Nanocomposite advancement

Exploring new nanomaterials and manufacturing techniques for greater property enhancements at lower weight. The public and regulatory pressure to make more sustainable products has led plastic manufacturing companies to innovate and develop alternative solutions.


 

Biodegradable and eco-friendly additives

Additives that decompose readily or are derived from renewable resources are being developed.


 

Recyclability considerations

Designing additives and lightweighting strategies that enhance the recyclability of plastic components.


  

Life cycle assessment

Employing life cycle analysis to optimize lightweighting approaches for minimal environmental impact.

 

The future may see the integration of smart materials and responsive additives. Lightweight plastics are getting a major upgrade with self-healing polymers and responsive additives. Imagine a car bumper that heals minor scratches or a phone case that adjusts its grip based on pressure. Both of these are achieved with such innovative materials.

Self-healing polymers allow us to create lighter components by eliminating the need for extra material to account for potential damage. They repair themselves, extending product lifespan and reducing waste. Responsive additives take it a step further. These smart materials can change their properties based on external factors. This leads to lighter and more functional products.

While these technologies are still evolving, the potential is huge. As research progresses, we can expect more affordable production, a wider variety of materials, and a focus on sustainability. The future of lightweight plastics isn't just about removing weight. It is about creating smarter and more durable materials for a lighter and more sustainable world.

 

Lightweight

Lightweight plastics are a game-changer for sustainability. They reduce weight in various industries, leading to benefits like improved fuel efficiency in cars and lighter electronics. Additives are key to achieving this. Foaming agents create air bubbles, lowering the density. Reinforcements like carbon fibers allow less plastic while maintaining strength.
 

1. These approaches work through several mechanisms. Density reduction comes from foaming agents and fillers. Improved mechanical properties are achieved by reinforcements and nanocomposites, enabling less material use. Nucleating agents help foams perform better by creating a finer cellular structure.
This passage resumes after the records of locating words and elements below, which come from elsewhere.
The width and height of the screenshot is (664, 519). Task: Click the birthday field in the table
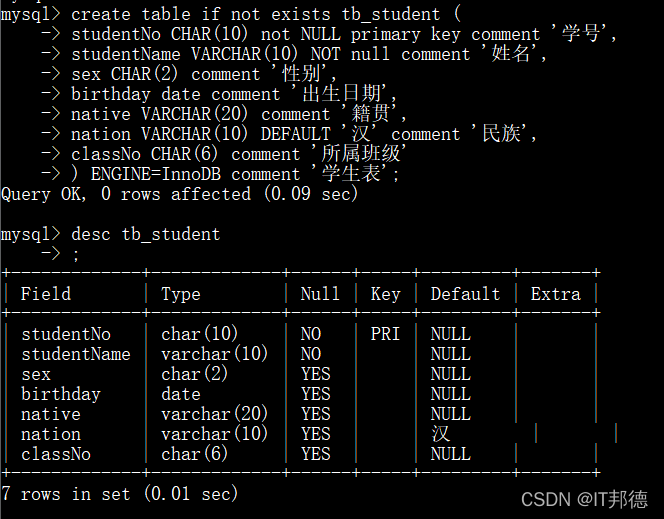[61, 394]

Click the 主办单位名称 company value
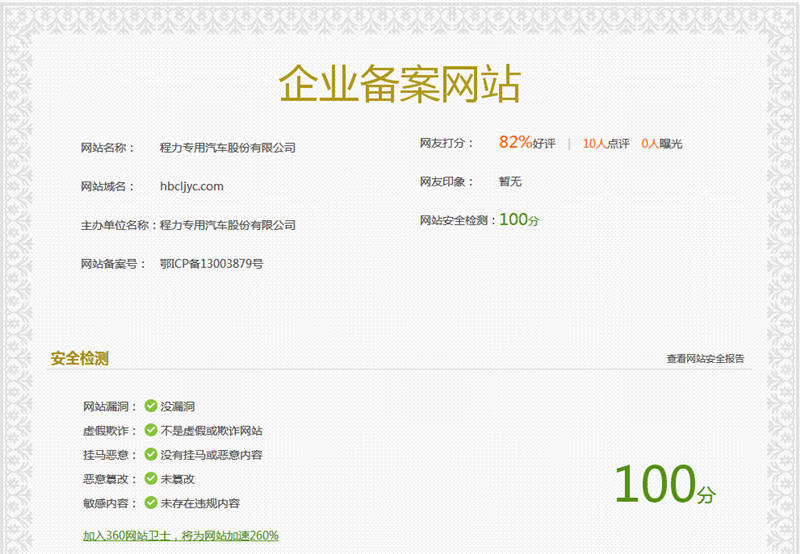tap(227, 225)
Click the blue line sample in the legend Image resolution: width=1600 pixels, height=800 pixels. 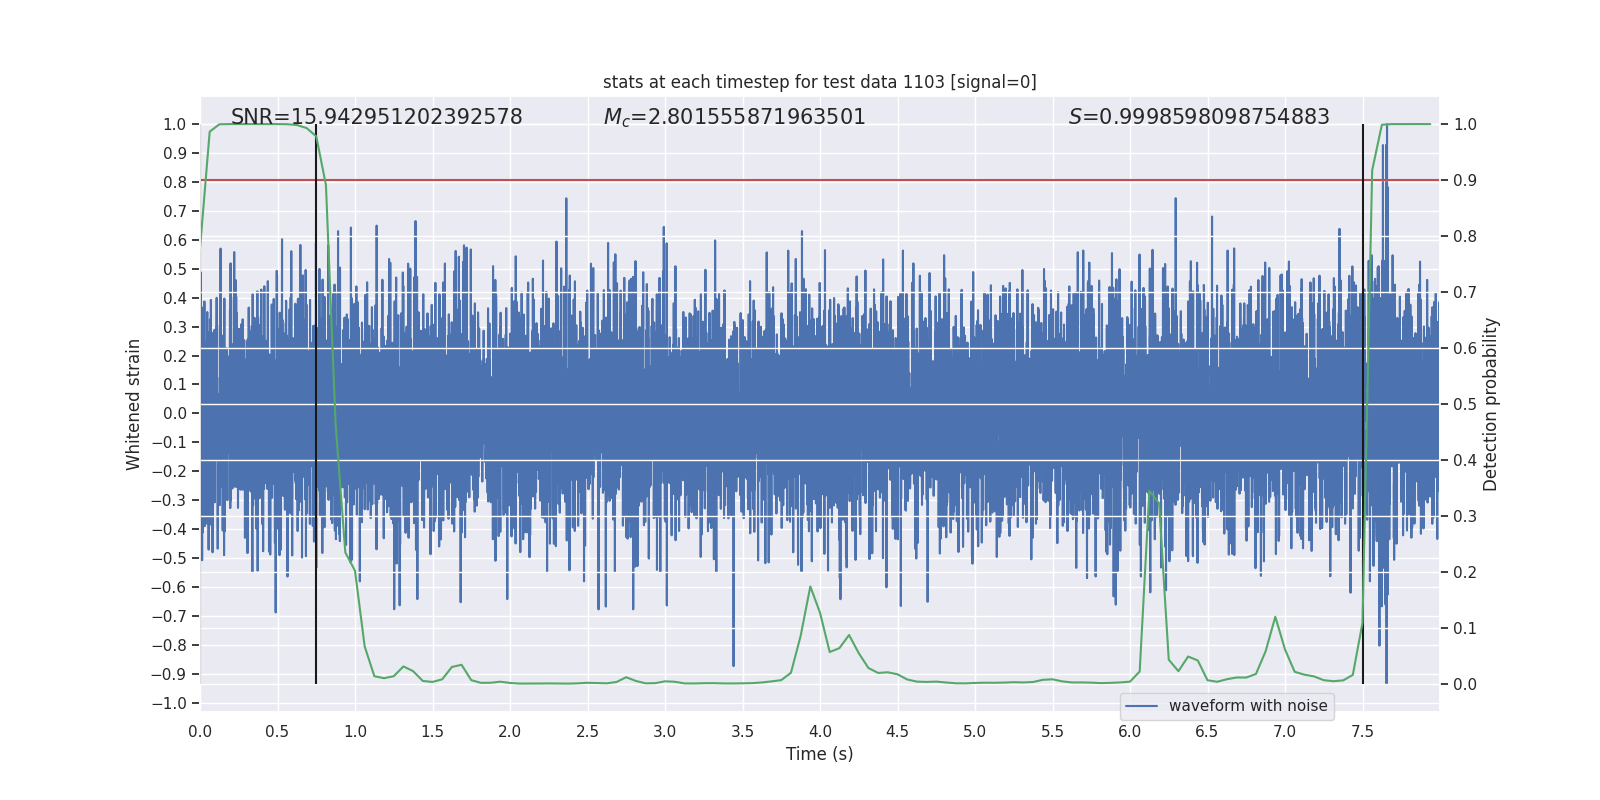coord(1141,706)
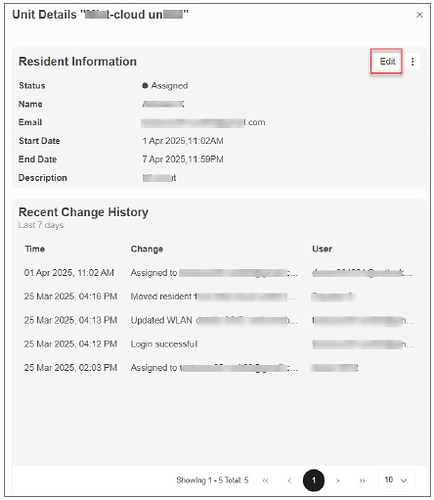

2. Real-world examples showcase the impact. Lighter car parts from hollow glass microspheres improve fuel efficiency. Lightweight packaging reduces transportation costs and environmental impact. Aircraft benefit from lightweight, high-strength materials. Even our laptops and phones are lighter and more portable thanks to innovative plastics.

    

3. Several challenges exist. Compatibility between additives and plastics is crucial, and processing adjustments might be needed. Environmental concerns with some additives require ongoing research.

    

4. The future of lightweight plastics is bright. New, sustainable additives are being developed, including bio-based options. Advancements in foaming agents and nanocomposites promise even lighter materials with superior properties. Biodegradable and recyclable additives are on the horizon. Life cycle assessments will optimize lightweighting for minimal environmental impact. We might even see self-healing polymers and responsive additives emerge, leading to even more efficient lightweighting solutions.

    

5. Lightweighting plastic is a powerful strategy for a sustainable future. By embracing innovation and focusing on environmental responsibility, this technology holds immense potential to transform various industries for the better.